> _Exercise instructions_:
From the line containing "Click the third yellow rating star" to the last line of the records, please reproduce every line exactly and nothing more.

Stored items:

_ _ _ _ _ _ _

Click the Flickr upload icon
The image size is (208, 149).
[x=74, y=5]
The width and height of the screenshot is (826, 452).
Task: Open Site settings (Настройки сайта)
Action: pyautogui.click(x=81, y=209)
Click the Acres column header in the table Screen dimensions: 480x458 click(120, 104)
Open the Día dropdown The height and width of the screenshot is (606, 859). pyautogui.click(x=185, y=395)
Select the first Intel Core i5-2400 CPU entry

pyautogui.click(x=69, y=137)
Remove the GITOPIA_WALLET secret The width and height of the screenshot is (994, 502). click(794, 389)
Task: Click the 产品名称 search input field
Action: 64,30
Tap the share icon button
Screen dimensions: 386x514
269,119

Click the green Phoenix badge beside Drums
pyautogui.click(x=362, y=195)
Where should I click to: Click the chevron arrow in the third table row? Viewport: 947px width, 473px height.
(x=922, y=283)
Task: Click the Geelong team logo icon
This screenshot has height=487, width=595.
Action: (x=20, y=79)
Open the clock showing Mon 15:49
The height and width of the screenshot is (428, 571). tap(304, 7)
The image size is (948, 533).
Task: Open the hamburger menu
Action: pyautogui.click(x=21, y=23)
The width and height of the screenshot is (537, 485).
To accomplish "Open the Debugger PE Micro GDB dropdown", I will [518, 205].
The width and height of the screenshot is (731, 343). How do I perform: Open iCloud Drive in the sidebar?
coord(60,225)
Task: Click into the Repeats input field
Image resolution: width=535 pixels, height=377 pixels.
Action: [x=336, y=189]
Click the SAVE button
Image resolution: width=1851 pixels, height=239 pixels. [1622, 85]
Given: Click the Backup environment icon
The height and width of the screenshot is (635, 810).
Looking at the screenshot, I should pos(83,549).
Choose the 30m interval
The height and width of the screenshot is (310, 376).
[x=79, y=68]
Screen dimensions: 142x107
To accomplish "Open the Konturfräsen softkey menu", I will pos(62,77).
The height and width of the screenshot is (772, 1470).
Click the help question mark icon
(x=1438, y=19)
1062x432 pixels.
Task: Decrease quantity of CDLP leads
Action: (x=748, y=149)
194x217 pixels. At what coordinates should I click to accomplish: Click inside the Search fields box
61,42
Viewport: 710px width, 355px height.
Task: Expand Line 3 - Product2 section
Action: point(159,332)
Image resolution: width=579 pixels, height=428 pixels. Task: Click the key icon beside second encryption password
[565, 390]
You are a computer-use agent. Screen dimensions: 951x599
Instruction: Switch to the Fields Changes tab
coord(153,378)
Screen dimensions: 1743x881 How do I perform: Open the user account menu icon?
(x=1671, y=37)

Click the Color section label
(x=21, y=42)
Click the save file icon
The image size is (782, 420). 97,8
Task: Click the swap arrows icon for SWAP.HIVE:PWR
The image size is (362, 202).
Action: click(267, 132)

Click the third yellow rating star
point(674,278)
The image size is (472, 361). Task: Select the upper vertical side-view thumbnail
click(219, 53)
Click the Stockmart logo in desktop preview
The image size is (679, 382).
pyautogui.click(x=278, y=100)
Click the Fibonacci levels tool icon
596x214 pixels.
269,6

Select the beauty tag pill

_ _ _ _ _ _ _

> _Exercise result_:
Click the third yellow rating star
point(674,278)
The image size is (472, 361). Task: Select the upper vertical side-view thumbnail
click(219, 53)
Click the Stockmart logo in desktop preview
The image size is (679, 382).
pyautogui.click(x=278, y=100)
Click the Fibonacci levels tool icon
596x214 pixels.
269,6

Select the beauty tag pill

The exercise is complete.